In that post, I discussed a decision in Grocery Mfr. Ass’n v. Sorrell, No. 5:14-cv-117 (D. Vt. Apr. 27, 2015), where the district court dismissed several of the plaintiff’s preemption claims.
This was done because Vermont filed a motion to dismiss pursuant to rule 12(b) of the federal rules of civil procedure. There’s a number of reasons a case can be dismissed, such as if the parties settle and want the case dismissed. In this instance, Vermont was requesting that GMA’s claim be dismissed for failure to state a claim. Fed. R. Civ. P. 12(b)(6).
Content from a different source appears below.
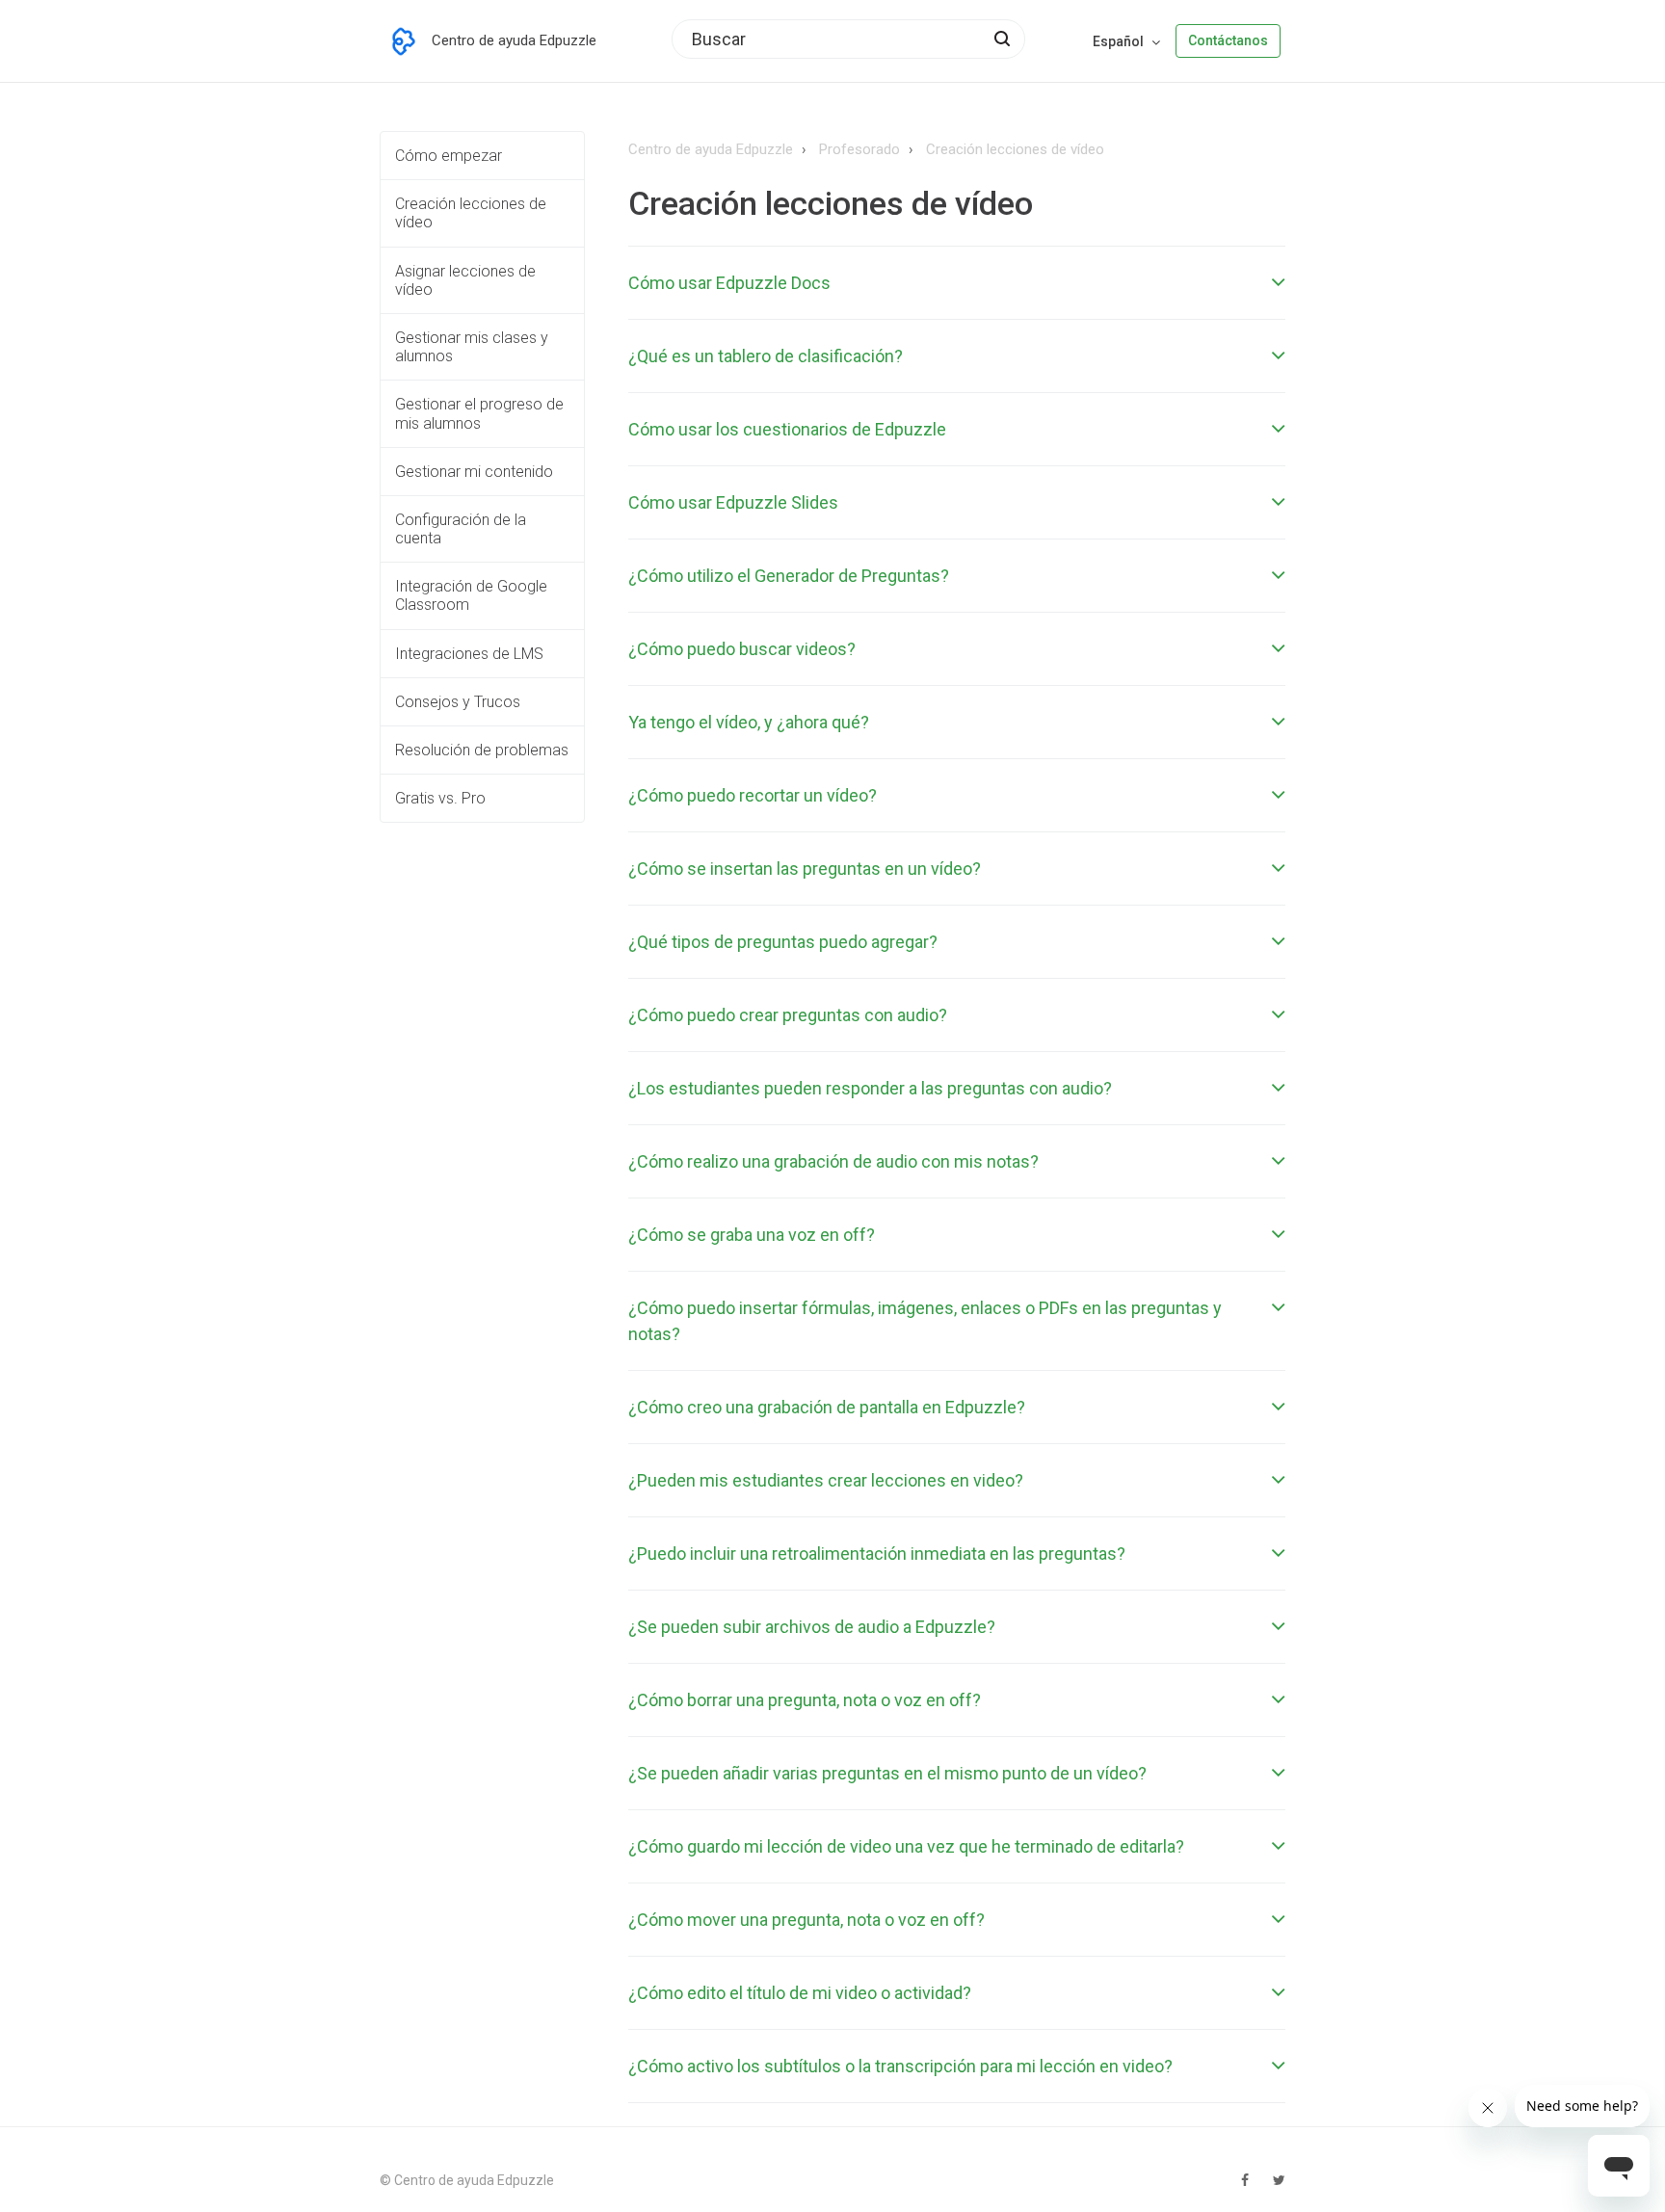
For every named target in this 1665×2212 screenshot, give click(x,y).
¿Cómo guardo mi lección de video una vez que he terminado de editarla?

Grossly over simplified, this is basically asking the court to get rid of the case because the law does not actually prohibit or govern the conduct the plaintiff is filing suit over.
The previous post focused on the concept of preemption – one of several reasons a state law could be invalid.
Importantly, GMA made a number of other claims about violations of free speech protections, due process, and the dormant commerce clause. The court DENIED many of Vermont’s motion to dismiss these claims. These claims will be litigated at trial and could ultimately restrict Vermont’s ability to regulate the labeling of GE foods.
Further, The plaintiffs are appealing the decision. This means the U.S. Court of Appeals for the Second Circuit will review the district court’s decision. They may conclude that the claims are potentially preempted and require the district court to reinstate the claims and allow the litigation to move forward.
So lest anyone take away from my last post that the GMO labelling issues are resolved, they are not!